### Your task
Copy the listing from the line with "You are a computer-use" to the end of the listing, replacing "Extensions" with "Bookmarks" and changing nothing else. Leave the pictures out.

═════ Provided information

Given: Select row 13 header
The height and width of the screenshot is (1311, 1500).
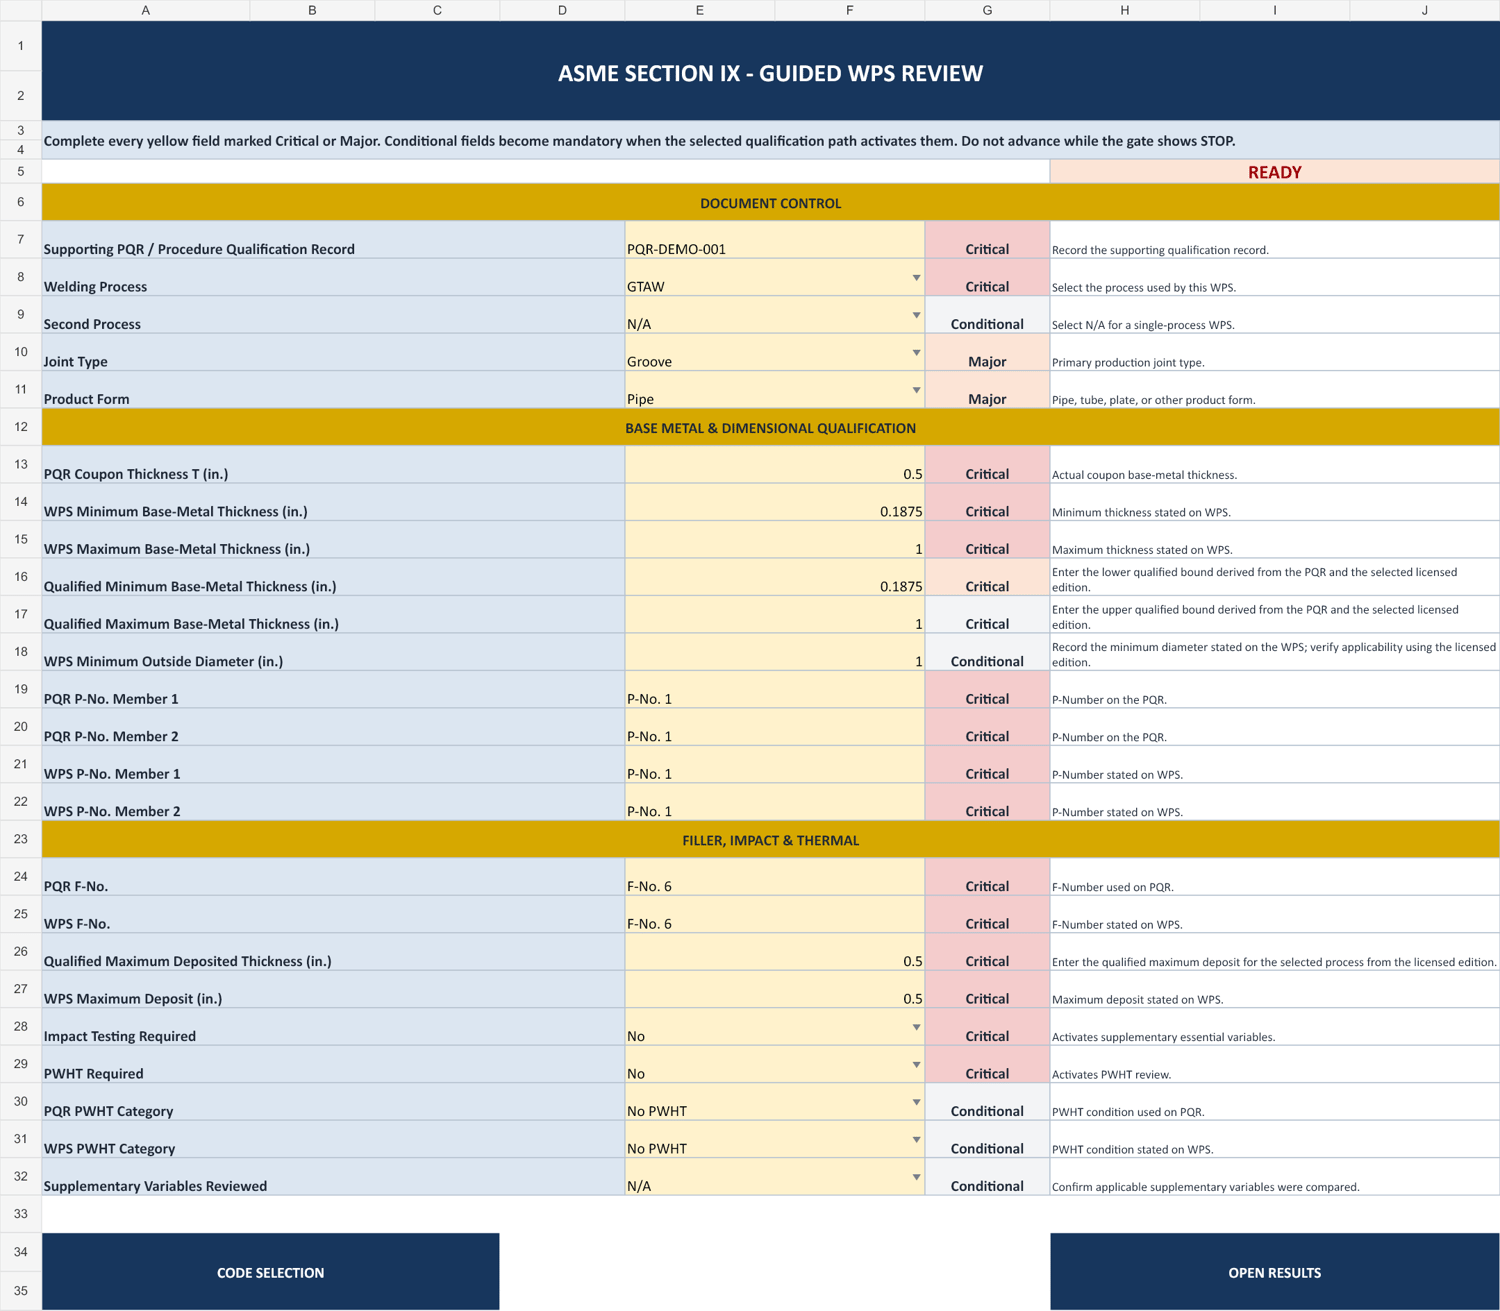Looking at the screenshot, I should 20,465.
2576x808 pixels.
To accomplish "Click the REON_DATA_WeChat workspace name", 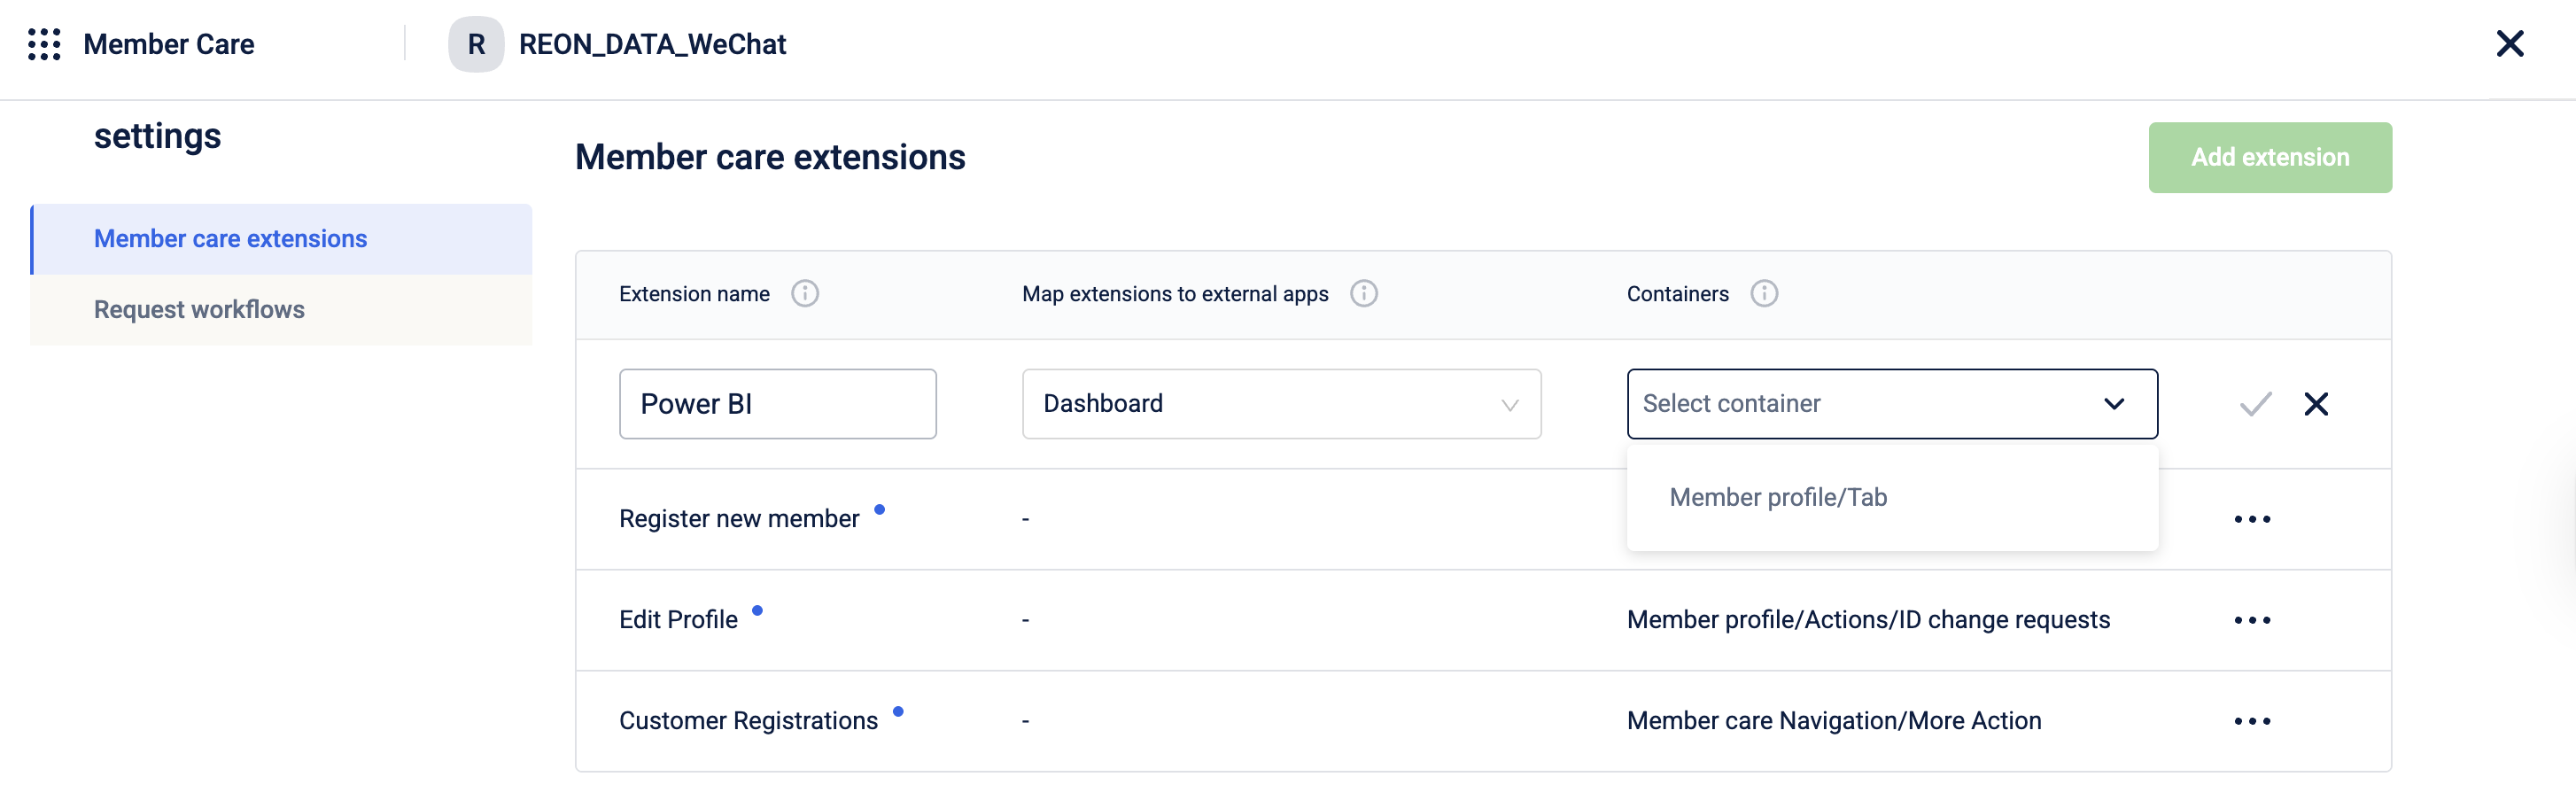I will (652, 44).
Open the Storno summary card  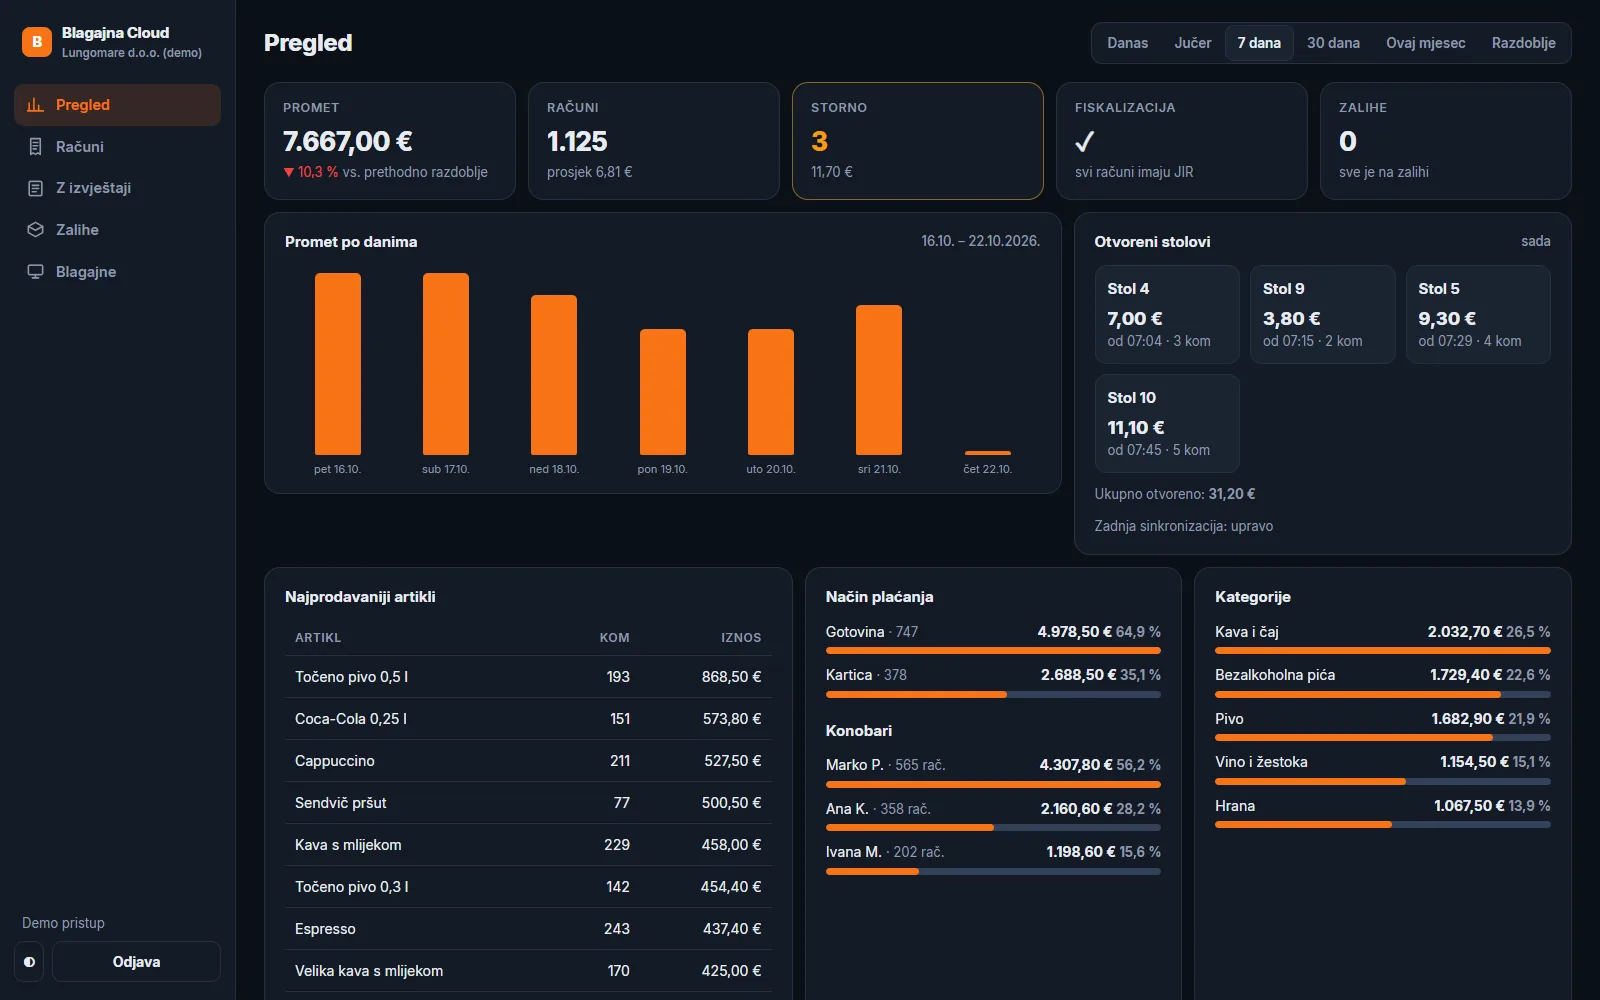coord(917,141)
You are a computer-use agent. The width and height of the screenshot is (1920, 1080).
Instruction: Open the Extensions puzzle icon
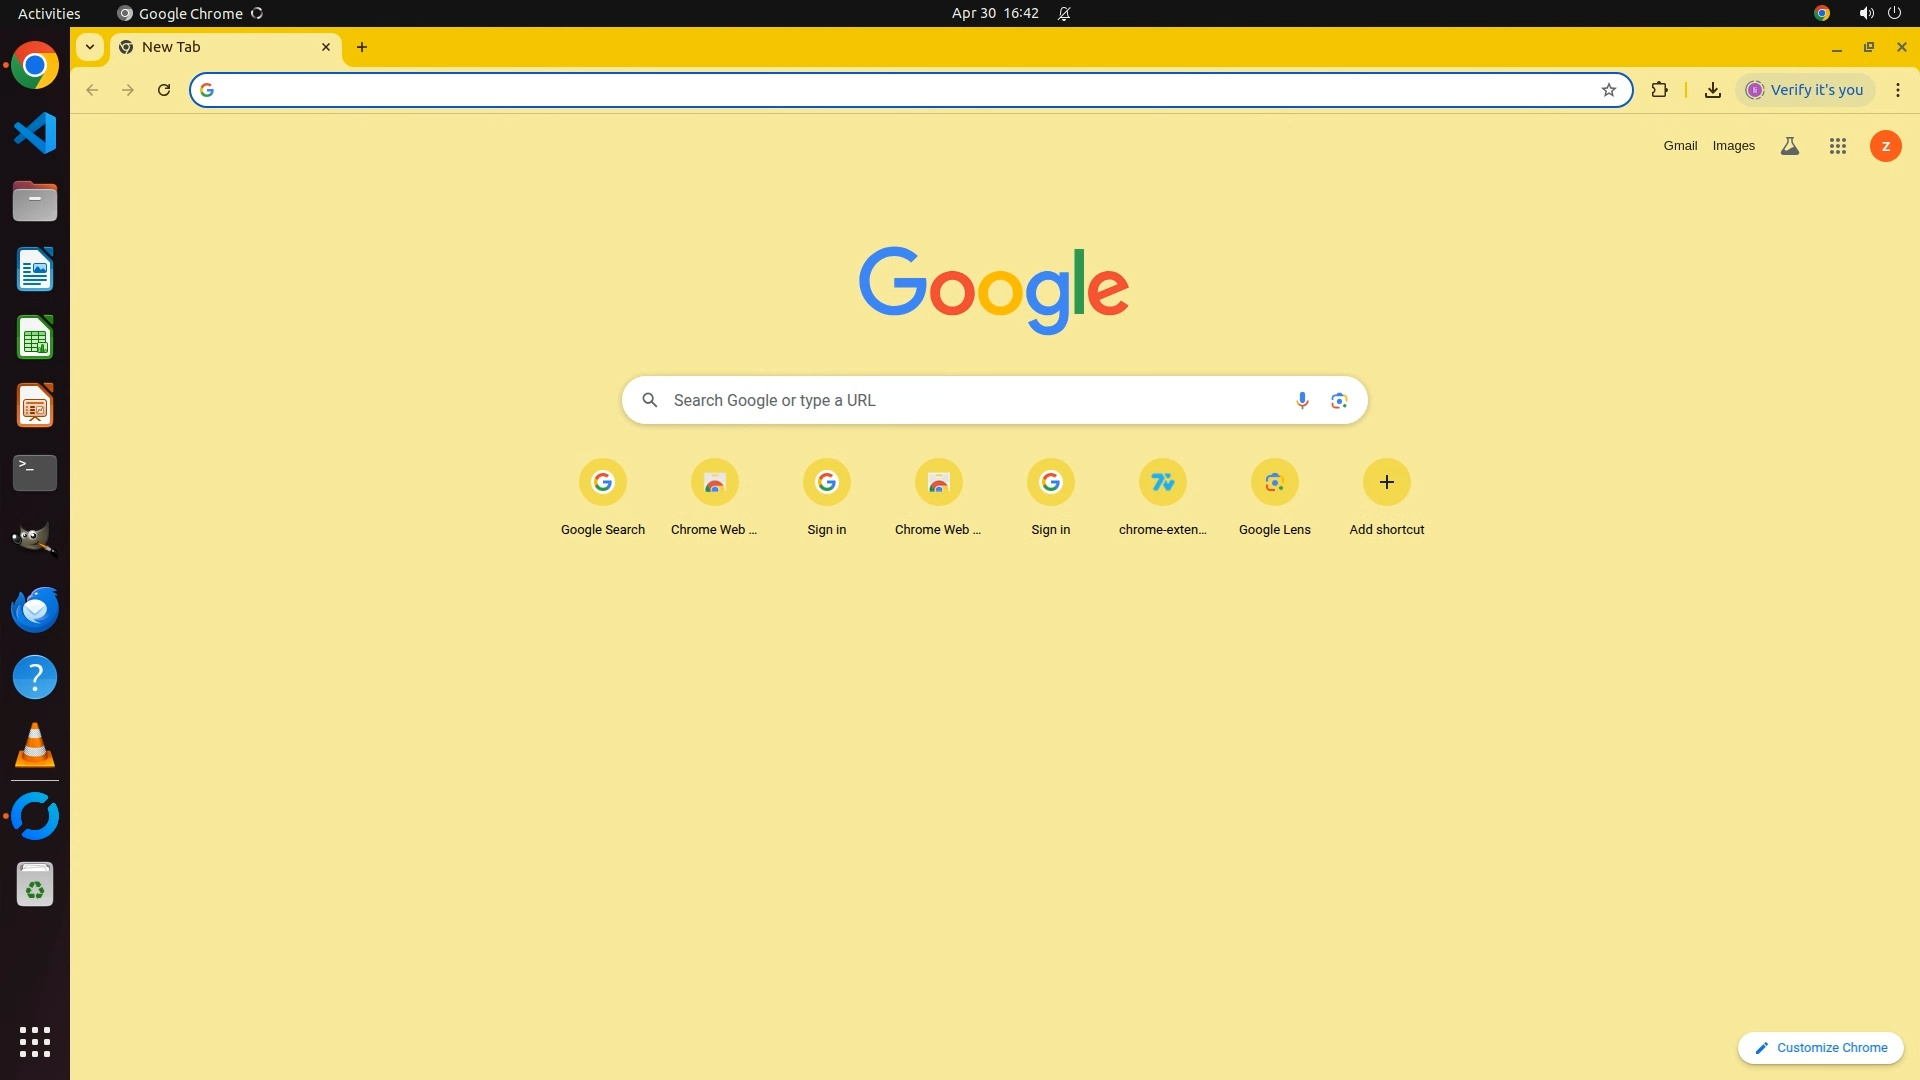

══════════

### Task response
You are a computer-use agent. The width and height of the screenshot is (1920, 1080).
Instruction: Open the Bookmarks puzzle icon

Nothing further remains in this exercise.